ASSIGNMENT:
Filter the records down to the lines that hold the word "computer", and copy each of those lines.

EXERCISE INPUTS:
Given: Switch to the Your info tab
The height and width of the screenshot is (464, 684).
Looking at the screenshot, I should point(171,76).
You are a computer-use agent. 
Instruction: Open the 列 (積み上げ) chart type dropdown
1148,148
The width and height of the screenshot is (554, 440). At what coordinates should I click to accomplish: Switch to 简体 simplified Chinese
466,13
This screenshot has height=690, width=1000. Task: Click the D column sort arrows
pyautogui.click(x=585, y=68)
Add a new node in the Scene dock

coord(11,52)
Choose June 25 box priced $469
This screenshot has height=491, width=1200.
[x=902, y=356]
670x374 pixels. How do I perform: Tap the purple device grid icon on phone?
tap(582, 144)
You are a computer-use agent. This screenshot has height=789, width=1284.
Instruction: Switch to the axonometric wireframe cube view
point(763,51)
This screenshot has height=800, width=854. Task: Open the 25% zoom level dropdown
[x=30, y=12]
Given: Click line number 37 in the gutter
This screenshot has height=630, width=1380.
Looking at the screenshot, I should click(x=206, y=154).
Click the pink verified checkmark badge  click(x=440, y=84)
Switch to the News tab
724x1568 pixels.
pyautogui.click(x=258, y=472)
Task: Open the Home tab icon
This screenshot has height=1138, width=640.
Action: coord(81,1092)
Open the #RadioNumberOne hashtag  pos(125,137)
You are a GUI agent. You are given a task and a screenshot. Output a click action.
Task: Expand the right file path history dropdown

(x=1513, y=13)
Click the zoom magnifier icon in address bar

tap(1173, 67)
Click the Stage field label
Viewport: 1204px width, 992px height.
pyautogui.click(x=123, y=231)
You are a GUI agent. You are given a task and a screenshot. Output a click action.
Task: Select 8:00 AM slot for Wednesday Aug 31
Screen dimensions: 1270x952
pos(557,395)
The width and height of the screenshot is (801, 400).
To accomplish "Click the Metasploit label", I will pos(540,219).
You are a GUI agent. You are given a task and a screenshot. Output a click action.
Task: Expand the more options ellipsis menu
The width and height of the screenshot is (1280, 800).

RESULT BELOW:
You are a computer-use agent. 
You are a computer-use agent. This screenshot has height=789, width=1284.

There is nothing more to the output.